Advice (self.zoophilia)
submitted 2016-02-08 02:12:40 by [deleted]

[deleted]

Swibblestein 1 point on 2016-02-08 02:49:42

I'm zoo-exclusive, so I can't really give very much advice on this front. It's not something I've thought about a lot. I can offer the general advice though, of, you should get to know how he feels about the topic before admitting your interest in it. I think you should know how he feels and about how he'll react before you actually get around to coming out to him.

If it turns out he's open and accepting about the topic, congratulations! Though that doesn't necessarily mean he'll be willing to "share" you - that could still be a sticking point. If it turns out he's anti-zoo, well... Best of luck. Do what seems best to you with that knowledge.

ZooIam 1 point on 2016-02-08 03:05:54

Hi and welcome!

This is always a difficult question and really depends on who your partner is. I feel that this always comes down to what you are comfortable losing if you talk about it with him. Potential courses of action and outcomes might be something like:

  1. You tell him. He finds the idea and you repulsive and you lose someone with whom you could have had a life. You are however, honest with yourself and remain true to what makes you, you. While painful in the short term, you've saved yourself a lot of angst in the future.

  2. You tell him. He accepts you but still does not want it to be apart of your lives. The immediate feelings of intimacy and acceptance fade over time and the need for animal romance nags at you on a daily basis. Alternatively, you decide that your relationship is worth it and you successfully suppress your desires.
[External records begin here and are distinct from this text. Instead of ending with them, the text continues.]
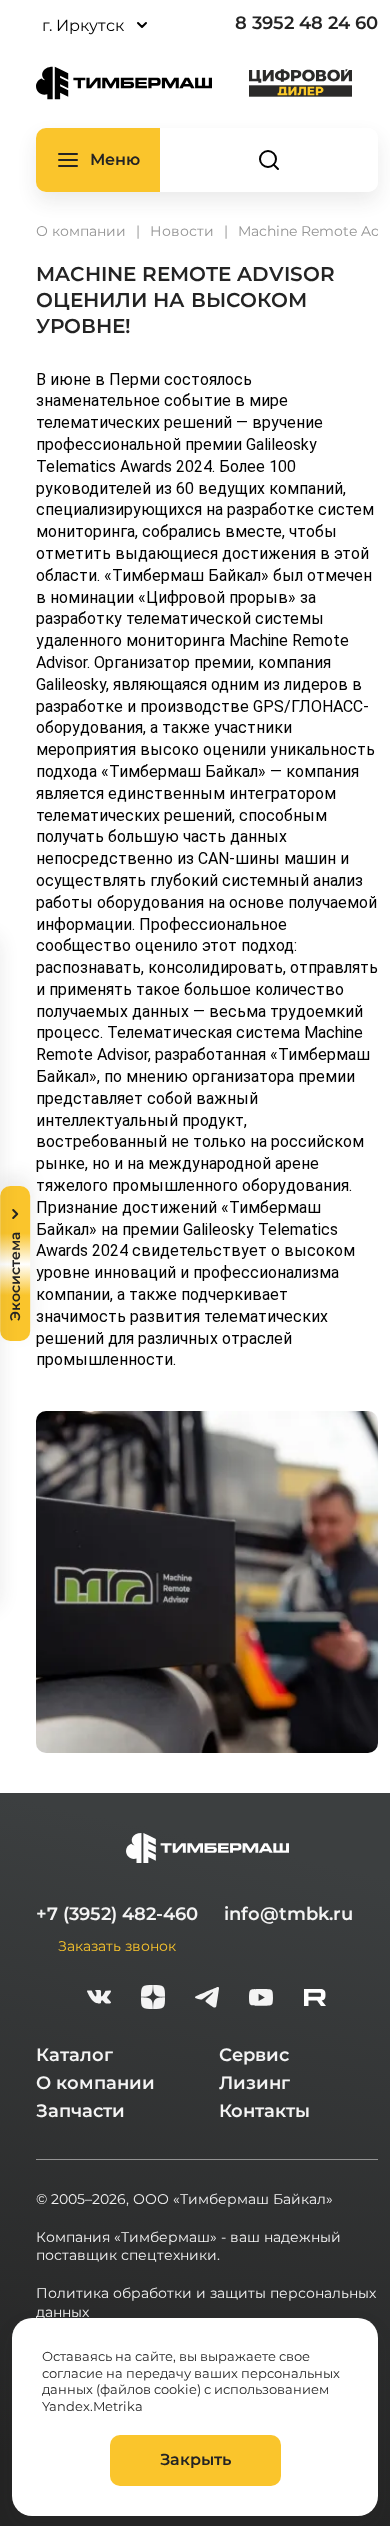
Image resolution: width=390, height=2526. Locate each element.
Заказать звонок (117, 1945)
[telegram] (207, 1999)
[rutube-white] (315, 1999)
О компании (95, 2083)
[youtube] (261, 1999)
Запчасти (80, 2111)
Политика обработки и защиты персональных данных (206, 2302)
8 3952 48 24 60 (306, 23)
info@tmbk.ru (288, 1914)
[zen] (153, 1999)
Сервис (254, 2055)
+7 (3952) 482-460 (117, 1914)
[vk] (99, 1999)
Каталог (74, 2055)
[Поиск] (269, 160)
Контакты (264, 2111)
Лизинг (254, 2083)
  3. You tell him, he's into it, happily ever after.

  4. You don't tell him. You proceed to have a non sexual relationship with the dog, suppress your desires, and experience the emptiness of both hiding something from yourself and your partner. This does have the benefit of a relationship free from potential conflict caused by zoophilia.

  5. You don't tell him and engage in a relationship with the dog. This is probably the riskiest as the cost of being discovered is potentially very high. You could lose him and the life you've built together. Rather than approaching the subject openly out of a need for intimacy, your activity will be viewed as betrayal. Even if you are not discovered, you may experience guilt and find that your relationship with him is less attractive out of a lack of intimacy. Secrets have a way of wedging people apart.

I'm sure there are more outcomes, but the decision you face is based on the cost of what you risk losing, what's to be gained, and trying to predict how you'll feel in the future.

Personally, my experience was number 2. I felt it was the right thing to do, but after years of marriage, I feel very empty inside and there are still unresolved issues between us, stemming from my partners prejudice towards zoophilia. I now am in a position where I don't feel close to my wife, and cannot have a dog as it would only drive us apart further. To fill that emotional hole, I talk with people online about it.

Sorry for grammar, typing with thumbs.